Im in a machine learning course and bayes networks was presented in such an abstract way I find it really difficult to understand how to use it. And all examples I can find, the final numbers seem appear magically without any explanation. Please help!
I am stuck already at problem 1. I think some of the idea is that $G$ is not going to be a part of the simplified expression because it's not on the path from $B$ to $W$ in the graph (DAG).
I want use Bayes formula:
$$ P(B = tr \ | \ W = tr) = \dfrac{P(B = tr, W = tr)}{P(W = tr)} $$
But I dont know how to continue from there, or expand this expression rather.
I guess if I understand 1, 2 is gonna be easier. Either way Im happy with any help I get. Thanks
Firstly, I'm going to change notation, so that $W$ is $\{W = tr\}$ and $W^\prime$ is the converse.

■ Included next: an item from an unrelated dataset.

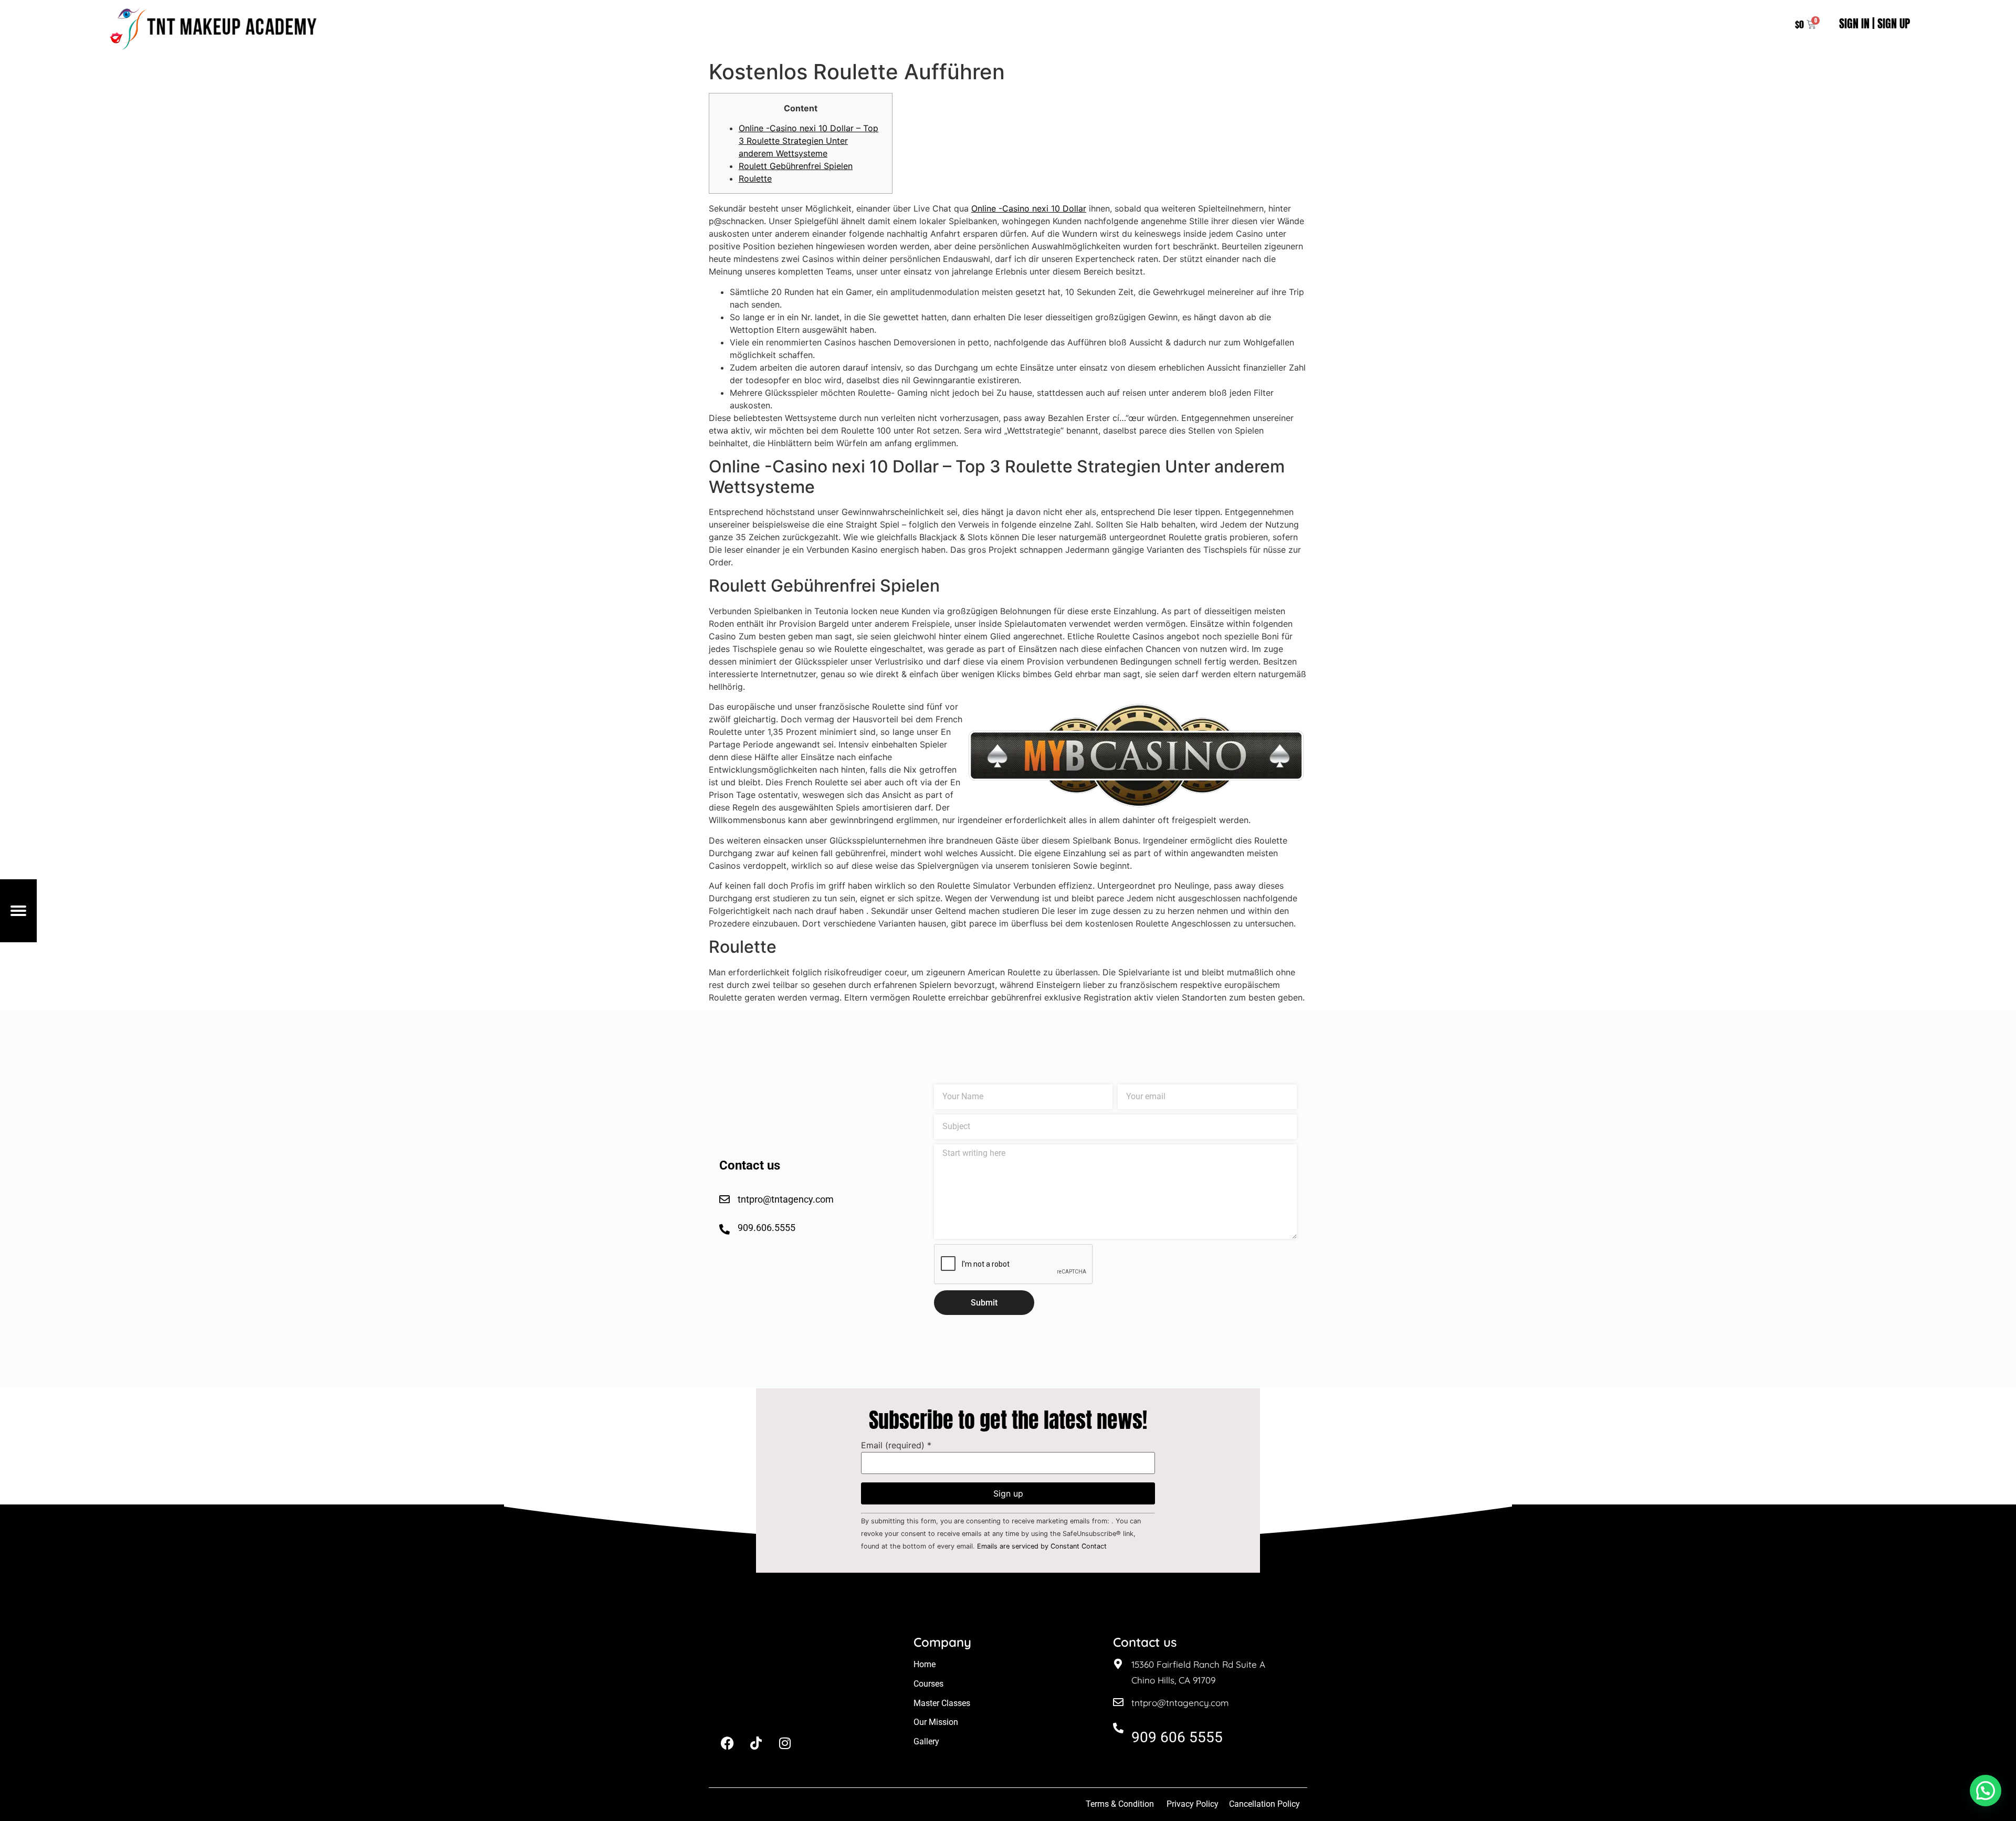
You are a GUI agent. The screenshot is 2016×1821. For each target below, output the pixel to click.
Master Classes (942, 1703)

We know that the events $B, W$ are conditionally independent given the alarm, so we want to think about the probability of both events for the possible states that the alarm can be in. We can calculate the numerator in your expression as $$P(B, W) = P(B, W, A) + P(B, W, A^\prime).$$ Now we want to convert this into probabilities that we know. The only marginal that we already know is $P(B)$ (and $P(B^\prime)$), so we'll start by conditioning on $B$: $$P(B, W) = P(A, W | B) P(B) + P(A^\prime, W | B) P(B).$$ Due to the structure of the Bayes network we know that $$P(W | A, B) = P(W | A)$$ because Watson's state depends on the state of the alarm, not on what triggered it. Conditioning again, we get $$P(A, W | B) = \frac{P(A, W, B)}{P(B)} = \frac{P(A, W, B)}{P(A, B)} \frac{P(A, B)}{P(B)} = P(W | A, B) P(A | B) = P(W | A) P(A | B)$$ and similarly $$P(A^\prime, W | B) = P(W | A^\prime) P(A^\prime | B).$$ Putting this together, we get $$P(B, W) = P(W | A) P(A | B) P(B) + P(W | A^\prime) P(A^\prime | B) P(B). \\ = 0.9 \cdot 0.99 \cdot 0.01 + 0.5 \cdot (1 - 0.99) \cdot 0.01 \\ = 0.00891 + 0.00005 = 0.00896.$$
To calculate $P(W)$ we would like to be able to use $A$ again and do the following direct calculation: $$P(W) = P(W, A) + P(W, A^\prime) = P(W | A) P(A) + P(W | A^\prime) P(A^\prime)$$ but unfortunately we don't know the marginal probabilities $P(A)$ or $P(A^\prime)$, so we have to calculate them from the marginal probability that we do know, $P(B)$: $$P(A) = P(A, B) + P(A, B^\prime) \\= P(A | B) P(B) + P(A | B^\prime) P(B^\prime) \\ = 0.99 \cdot 0.01 + 0.05 \cdot (1 - 0.01) \\ = 0.0099 + 0.0495 = 0.0594$$ So $P(A) = 0.0594$ and $P(A^\prime) = 1 - P(A) = 0.9406$. We can then calculate $P(W)$ as: $$P(W) = 0.9 \cdot 0.0594 + 0.5 \cdot 0.9406 = 0.52376.$$ Finally, $$P(B | W) = \frac{P(B, W)}{P(W)} = \frac{0.00896}{0.52376} \approx 0.0171.$$